--- What you will do ---
Wherever "computer" appears in a line of the listing, that line should be returned.

= = = =

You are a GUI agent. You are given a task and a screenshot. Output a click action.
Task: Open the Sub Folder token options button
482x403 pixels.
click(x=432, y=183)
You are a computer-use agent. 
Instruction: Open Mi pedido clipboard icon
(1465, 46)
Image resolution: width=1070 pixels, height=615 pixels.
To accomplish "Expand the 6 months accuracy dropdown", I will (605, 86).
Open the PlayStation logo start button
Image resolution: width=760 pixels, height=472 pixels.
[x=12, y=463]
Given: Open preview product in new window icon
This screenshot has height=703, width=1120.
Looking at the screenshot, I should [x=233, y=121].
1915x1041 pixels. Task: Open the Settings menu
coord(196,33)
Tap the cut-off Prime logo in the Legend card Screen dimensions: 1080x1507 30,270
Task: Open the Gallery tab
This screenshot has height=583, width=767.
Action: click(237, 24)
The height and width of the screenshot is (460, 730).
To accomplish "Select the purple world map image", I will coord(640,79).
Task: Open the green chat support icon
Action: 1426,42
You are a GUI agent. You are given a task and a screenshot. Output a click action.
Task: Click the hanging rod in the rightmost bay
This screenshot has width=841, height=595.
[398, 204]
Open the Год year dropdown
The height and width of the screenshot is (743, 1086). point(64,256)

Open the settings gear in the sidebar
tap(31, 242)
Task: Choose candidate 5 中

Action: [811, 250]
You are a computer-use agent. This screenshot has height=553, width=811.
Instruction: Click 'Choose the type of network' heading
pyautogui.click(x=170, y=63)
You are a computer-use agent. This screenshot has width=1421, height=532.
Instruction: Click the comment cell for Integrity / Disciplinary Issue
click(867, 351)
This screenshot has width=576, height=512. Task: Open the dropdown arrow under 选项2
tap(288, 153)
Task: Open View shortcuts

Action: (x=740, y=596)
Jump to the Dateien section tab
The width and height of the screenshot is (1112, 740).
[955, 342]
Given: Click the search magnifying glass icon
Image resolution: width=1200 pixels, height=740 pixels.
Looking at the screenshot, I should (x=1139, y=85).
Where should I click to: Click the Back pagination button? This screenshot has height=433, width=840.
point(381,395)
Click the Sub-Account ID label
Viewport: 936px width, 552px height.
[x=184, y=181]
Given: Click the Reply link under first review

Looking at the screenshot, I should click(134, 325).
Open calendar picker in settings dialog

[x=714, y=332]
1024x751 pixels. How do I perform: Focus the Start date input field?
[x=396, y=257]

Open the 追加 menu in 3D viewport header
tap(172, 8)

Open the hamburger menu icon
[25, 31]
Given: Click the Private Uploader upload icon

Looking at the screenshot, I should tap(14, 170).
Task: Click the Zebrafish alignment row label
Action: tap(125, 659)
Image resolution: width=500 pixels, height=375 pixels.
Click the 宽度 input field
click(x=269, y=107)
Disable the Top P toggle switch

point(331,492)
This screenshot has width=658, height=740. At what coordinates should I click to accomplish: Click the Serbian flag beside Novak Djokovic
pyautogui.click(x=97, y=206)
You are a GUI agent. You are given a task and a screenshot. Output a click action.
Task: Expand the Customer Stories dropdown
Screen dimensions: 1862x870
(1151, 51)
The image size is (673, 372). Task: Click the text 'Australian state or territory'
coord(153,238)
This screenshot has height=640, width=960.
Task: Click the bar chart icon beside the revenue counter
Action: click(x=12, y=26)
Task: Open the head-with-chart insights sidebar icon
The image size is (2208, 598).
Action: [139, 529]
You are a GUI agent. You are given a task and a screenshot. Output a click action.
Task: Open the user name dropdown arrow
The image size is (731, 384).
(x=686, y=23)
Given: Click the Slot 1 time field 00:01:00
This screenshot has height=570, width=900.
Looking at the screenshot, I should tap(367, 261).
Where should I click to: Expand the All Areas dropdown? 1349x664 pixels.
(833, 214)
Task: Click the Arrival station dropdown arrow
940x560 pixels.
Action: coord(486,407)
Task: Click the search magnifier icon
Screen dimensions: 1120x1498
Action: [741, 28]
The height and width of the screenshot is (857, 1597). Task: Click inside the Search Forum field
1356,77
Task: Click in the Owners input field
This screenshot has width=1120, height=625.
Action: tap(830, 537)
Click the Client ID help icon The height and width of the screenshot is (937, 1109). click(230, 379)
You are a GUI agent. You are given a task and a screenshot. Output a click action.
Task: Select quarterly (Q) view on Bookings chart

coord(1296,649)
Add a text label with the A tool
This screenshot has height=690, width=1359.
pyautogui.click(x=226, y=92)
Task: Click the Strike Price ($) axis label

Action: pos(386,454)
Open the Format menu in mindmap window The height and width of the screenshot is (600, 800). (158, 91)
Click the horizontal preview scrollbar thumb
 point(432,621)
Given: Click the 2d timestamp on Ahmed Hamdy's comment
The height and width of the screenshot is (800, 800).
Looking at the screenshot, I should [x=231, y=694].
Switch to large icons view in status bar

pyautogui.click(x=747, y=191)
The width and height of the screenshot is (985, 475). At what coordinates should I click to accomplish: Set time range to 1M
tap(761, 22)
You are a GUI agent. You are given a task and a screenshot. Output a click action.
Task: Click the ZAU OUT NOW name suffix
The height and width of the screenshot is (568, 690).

= = = =

--- Response below ---
You are a computer-use agent. 
You are a computer-use agent. This screenshot has height=553, width=811.
You are a computer-use agent. This screenshot has width=1421, height=532.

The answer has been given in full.